Reduction of inferior dislocations

  • Urgent orthopaedic consultation is necessary.
  • Open reduction may be required.
  • Closed reduction may be attempted under procedural sedation: traction applied in line with humeral shaft while an assistant applies counter traction. Gentle abduction usually reduces the dislocation.
  • Associated brachial plexus- and axillary vessel injury is common.

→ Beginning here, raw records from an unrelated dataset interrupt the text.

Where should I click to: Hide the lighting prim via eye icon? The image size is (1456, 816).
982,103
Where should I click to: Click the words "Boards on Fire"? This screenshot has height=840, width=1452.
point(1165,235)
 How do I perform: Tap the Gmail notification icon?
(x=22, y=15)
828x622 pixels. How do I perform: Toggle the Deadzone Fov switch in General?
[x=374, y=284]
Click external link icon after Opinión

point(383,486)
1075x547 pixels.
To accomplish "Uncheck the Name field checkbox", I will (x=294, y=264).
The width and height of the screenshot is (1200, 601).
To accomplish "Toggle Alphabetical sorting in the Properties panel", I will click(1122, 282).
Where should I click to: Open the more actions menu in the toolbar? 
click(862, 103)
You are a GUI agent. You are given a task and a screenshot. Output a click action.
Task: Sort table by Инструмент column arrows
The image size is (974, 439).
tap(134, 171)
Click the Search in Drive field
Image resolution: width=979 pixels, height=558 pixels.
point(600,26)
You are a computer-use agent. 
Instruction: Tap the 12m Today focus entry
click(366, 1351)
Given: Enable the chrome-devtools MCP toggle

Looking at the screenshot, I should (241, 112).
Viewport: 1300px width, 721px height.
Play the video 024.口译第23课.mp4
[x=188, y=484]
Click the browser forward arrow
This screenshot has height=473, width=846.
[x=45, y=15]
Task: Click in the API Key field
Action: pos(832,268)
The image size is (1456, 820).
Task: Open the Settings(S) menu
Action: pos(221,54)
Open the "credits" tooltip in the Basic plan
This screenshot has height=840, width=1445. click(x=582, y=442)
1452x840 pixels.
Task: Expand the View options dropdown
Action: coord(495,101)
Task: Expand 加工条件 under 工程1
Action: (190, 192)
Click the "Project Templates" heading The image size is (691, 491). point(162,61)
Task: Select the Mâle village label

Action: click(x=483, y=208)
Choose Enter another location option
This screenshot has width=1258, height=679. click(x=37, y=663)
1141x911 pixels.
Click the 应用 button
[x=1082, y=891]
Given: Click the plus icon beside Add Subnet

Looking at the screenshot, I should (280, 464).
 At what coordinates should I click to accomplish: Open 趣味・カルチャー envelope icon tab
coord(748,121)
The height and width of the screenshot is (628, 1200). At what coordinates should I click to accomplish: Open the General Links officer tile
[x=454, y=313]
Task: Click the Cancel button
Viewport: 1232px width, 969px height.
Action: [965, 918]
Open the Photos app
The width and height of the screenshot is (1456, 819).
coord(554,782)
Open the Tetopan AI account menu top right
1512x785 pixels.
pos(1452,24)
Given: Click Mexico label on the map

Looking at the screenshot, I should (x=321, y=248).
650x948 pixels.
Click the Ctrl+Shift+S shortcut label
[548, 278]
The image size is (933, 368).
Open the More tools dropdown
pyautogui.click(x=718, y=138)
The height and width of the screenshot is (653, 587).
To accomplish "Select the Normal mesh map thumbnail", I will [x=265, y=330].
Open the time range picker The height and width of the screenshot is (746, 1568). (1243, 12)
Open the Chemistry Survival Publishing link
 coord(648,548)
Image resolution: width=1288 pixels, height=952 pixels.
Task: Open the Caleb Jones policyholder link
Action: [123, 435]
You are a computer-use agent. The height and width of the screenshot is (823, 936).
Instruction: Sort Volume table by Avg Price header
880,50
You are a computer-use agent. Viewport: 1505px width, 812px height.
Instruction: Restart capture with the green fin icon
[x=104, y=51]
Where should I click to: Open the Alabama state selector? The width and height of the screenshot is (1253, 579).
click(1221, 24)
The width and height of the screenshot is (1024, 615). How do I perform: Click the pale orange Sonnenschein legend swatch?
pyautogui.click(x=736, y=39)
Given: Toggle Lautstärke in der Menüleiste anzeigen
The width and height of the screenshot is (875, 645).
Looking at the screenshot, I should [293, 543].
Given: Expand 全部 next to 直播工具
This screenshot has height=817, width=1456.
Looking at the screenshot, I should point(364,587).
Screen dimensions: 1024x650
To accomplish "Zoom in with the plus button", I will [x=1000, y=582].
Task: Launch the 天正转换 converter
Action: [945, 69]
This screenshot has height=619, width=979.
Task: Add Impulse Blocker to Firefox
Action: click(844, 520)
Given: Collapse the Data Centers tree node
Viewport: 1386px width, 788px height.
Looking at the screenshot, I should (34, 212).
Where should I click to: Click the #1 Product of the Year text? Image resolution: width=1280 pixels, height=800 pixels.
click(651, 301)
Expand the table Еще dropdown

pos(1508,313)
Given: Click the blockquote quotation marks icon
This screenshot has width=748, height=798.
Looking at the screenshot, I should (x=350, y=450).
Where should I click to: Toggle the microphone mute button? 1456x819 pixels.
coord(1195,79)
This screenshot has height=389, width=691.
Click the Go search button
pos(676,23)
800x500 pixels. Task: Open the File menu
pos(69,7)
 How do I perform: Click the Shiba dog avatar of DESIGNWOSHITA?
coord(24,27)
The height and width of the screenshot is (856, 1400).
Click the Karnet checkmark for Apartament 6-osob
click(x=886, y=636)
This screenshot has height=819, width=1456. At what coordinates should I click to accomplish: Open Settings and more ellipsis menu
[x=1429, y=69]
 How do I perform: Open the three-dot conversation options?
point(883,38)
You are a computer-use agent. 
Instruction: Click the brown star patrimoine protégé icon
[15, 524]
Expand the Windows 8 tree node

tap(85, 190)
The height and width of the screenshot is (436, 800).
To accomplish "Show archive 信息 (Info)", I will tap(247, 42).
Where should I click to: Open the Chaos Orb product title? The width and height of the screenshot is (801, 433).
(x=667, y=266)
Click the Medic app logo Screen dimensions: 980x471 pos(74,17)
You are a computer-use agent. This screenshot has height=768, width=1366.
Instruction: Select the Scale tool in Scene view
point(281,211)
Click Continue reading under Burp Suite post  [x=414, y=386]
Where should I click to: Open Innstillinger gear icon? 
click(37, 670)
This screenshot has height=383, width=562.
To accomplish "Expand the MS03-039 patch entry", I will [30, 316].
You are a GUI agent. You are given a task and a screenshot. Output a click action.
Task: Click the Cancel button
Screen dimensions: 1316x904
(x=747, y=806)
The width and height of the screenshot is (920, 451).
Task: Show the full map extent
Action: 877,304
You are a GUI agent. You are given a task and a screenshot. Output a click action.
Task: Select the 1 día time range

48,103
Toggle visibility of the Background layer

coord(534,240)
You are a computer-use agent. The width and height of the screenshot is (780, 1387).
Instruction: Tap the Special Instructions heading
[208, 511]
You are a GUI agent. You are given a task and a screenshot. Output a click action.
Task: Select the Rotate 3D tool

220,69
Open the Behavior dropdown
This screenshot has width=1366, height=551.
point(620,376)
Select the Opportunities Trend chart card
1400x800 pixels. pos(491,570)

Reduction of posterior dislocations

  • Urgent orthopaedic consultation is indicated.
  • Closed reduction may be attempted under procedural sedation: the arm is pulled and rotated laterally, while the head of the humerus is pushed forward.

Post-reduction management

  • Urgent orthopaedic consultation is indicated.
  • Closed reduction may be attempted under procedural sedation: the arm is pulled and rotated laterally, while the head of the humerus is pushed forward.

    Advise to patient
  • Do a post-reduction X-ray to ensure that the reduction was effective.
  • Ensure that the limb is neuro-vascularly intact post-reduction.
  • Immobilisation with a sling: done with arm in internal rotation.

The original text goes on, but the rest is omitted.